In my pervious article, I described the breakdown I had during 2013, how anti depressant medication helped me on the road to recovery and helps me remain healthy to this day. I currently take 20mg of citalopram, and that’s honestly one of the best life decisions I’ve ever made. But not everyone feels that way. The following is a list of the comments/questions I get when I reveal I’m on anti-depressants, and my response to each of them.

“Aren’t you worried the drugs are changing your personality?”

I’m not worried the drugs are changing my personality. I know they’re changing my personality and I’m very grateful for this. The person I was pre-breakdown felt uncomfortable in almost any social situation, and was prone to self-harm, screaming and throwing things at the walls. She was also incredibly self-centred and found it hard to see past her own sense of inferiority. The person I am on the drugs doesn’t self-harm, scream or throw things. She’s much better at empathizing, able to hold down a job, has lots of friends, is very close to her family and well.. just happier.

“Aren’t you worried about the side effects?”

To be honest… I’ve avoided researching the side effects of my meds. I’m a bit of a hypochondriac, and if, for example, I read that citalopram causes hot flushes, I’d immediately start to feel hot, regardless of whether the drugs were effecting my temperature. If I had a health problem that could be related to my meds, I’d look into it. But for now, I’d rather not give my imagination something to run away with. I know that Prozac caused dizzy spells and messed up my sex drive, but once I switched to Citalopram these issues disappeared. The only side effect that currently affects me is weight gain. But having to buy clothes in a size 14 is a small price to pay for a healthy, happy life.

“As your body gets used to the drugs, you’re just going to have to take more and more until you’re too doped up to function.”

This argument is something I hear a lot of, and I can’t relate to it at all. Okay, I did have to up the dosage from 10mg to 20mg in the early days of my recovery, but since then I’ve been on the same strength. That’s three years without needing to increase my meds. I’m on a relatively low dosage, but it’s still effective, and I certainly don’t feel too doped up to function. In fact I’m functioning better than ever.

“Drugs don’t fix the problem, it’s like prescribing pain killers for a broken leg instead of mending the bone.”

I understand this analogy. I really do. But while there’s one obvious treatment for a broken leg, with a broken mind it’s not so simple. Treatments that provide the solution to one patient might be completely useless to another, even if they have the same disorder.
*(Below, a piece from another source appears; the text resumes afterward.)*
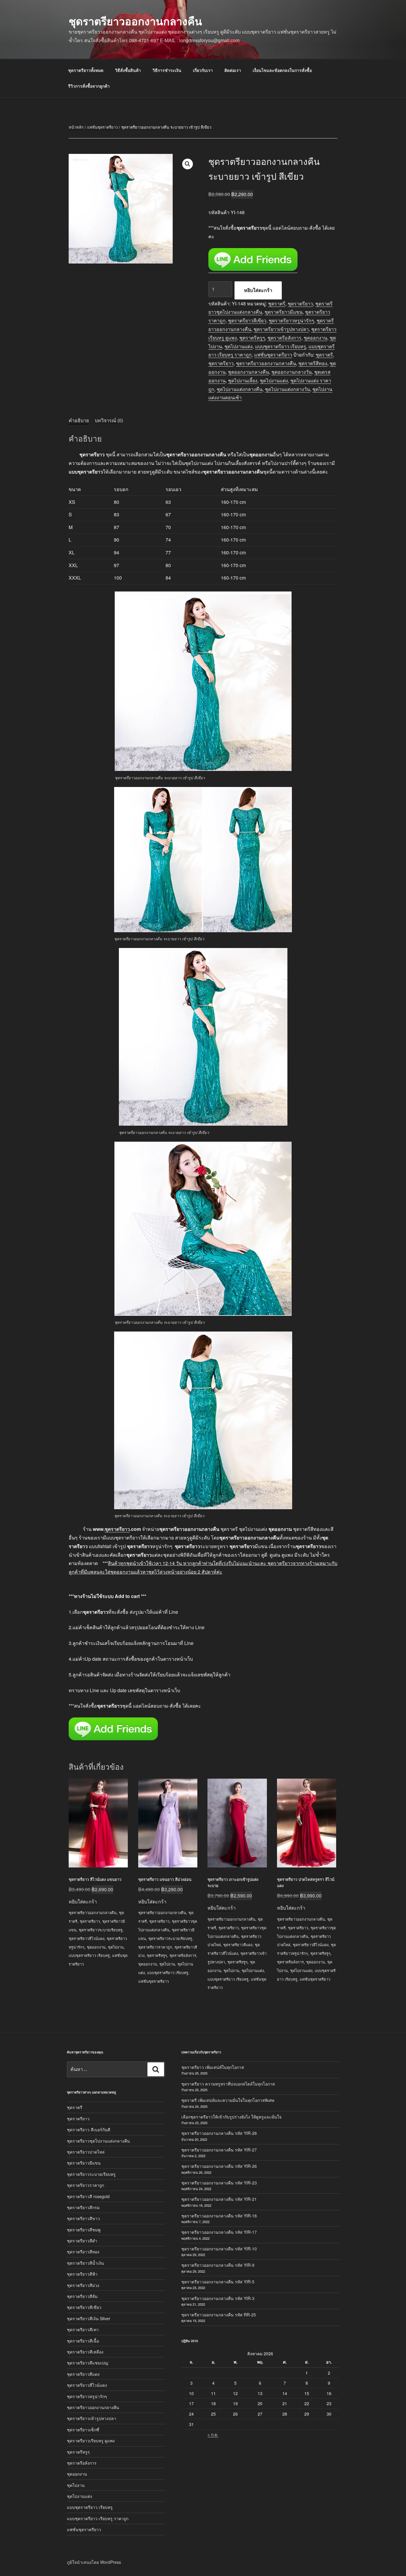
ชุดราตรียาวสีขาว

And while you’re busy looking for a treatment that does work, you’ll find you need to take something to ease the pain, give you energy and get you through the day, just as you would if you were searching for the right treatment for a physically ailment.

As mentioned in my previous article, anti depressants weren’t the only treatment I used to get my mental health back on track. Physical exercise helped to tire me out, reducing the potential for meltdowns and panic attacks. Art therapy provided me with a creative outlet and a sense of accomplishment which boosted my self-esteem. Talking therapy, journal writing and poetry provided me a chance to work through my emotional issues and come to terms with my diagnosis of Asperger’s Syndrome. Once I understood how autism affected me I was able to manage my condition, and no longer felt scared and miserable every time I felt the urge to tap an object or flick my fingers. I now accept any additional support I’m offered, and try not to compare myself to others. I’m different from others, and that’s ok.

Before you criticize someone for being on anti depressants, try to think about what led them to try medication in the first place. I am not doing this for attention. I’m not a drug addict, I’m not self indulgent and I don’t think that my mental illness makes me deeper or more interesting. I’m just someone who’s recovered from a serious illness, and I’m trying to live a normal life despite being just a teeny bit abnormal.